> Supplied data
# # # # # # #
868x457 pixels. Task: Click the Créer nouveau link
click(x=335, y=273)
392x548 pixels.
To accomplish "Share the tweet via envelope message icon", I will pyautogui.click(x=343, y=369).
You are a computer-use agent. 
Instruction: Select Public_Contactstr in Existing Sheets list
# # # # # # #
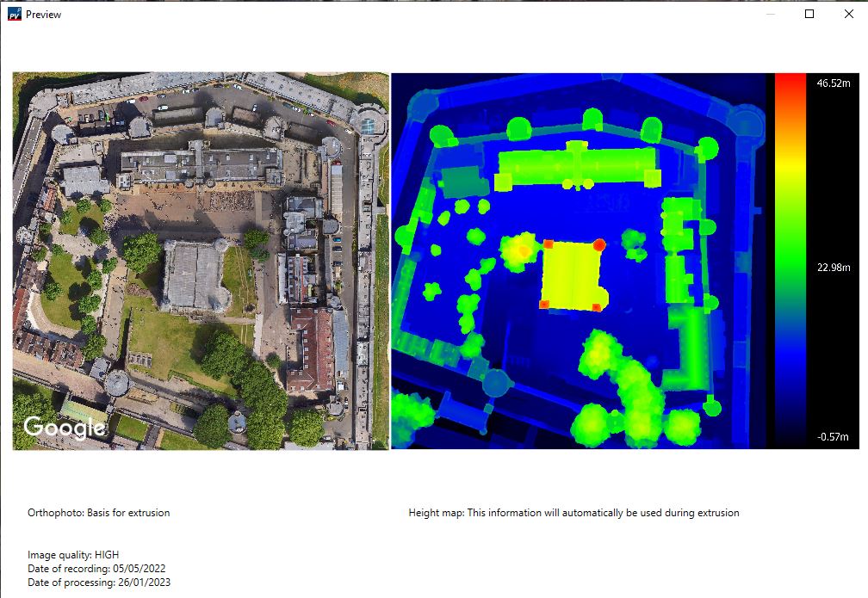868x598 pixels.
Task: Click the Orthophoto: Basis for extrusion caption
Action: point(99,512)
# # # # # # #
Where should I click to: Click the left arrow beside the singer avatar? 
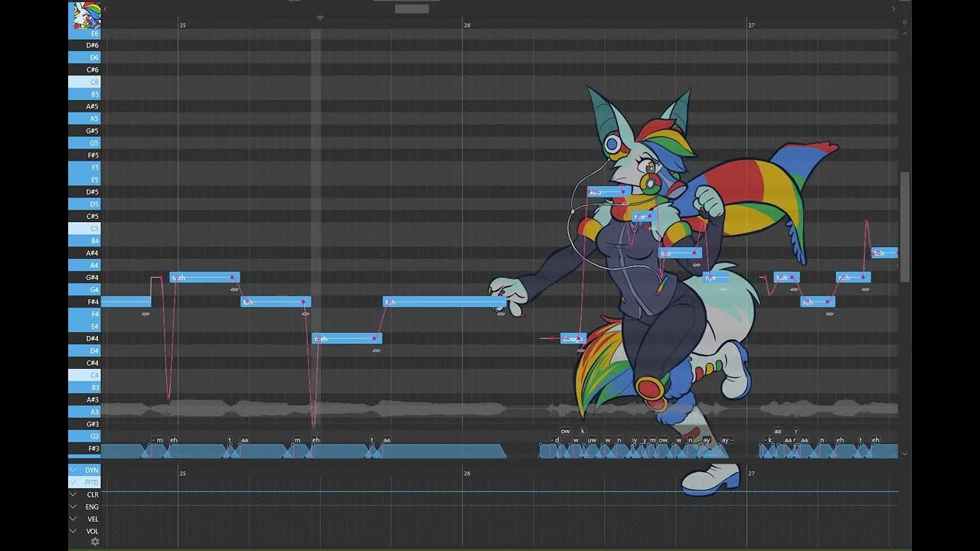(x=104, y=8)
# # # # # # #
> Assignment
A verbatim transcription is needed of the lines above, starting at the line with "868x457 pixels. Task: Click" and ending at the line with "Instruction: Select Public_Contactstr", both included, and of nothing else.

> Expected answer
868x457 pixels. Task: Click the Créer nouveau link
click(x=335, y=273)
392x548 pixels.
To accomplish "Share the tweet via envelope message icon", I will pyautogui.click(x=343, y=369).
You are a computer-use agent. 
Instruction: Select Public_Contactstr in Existing Sheets list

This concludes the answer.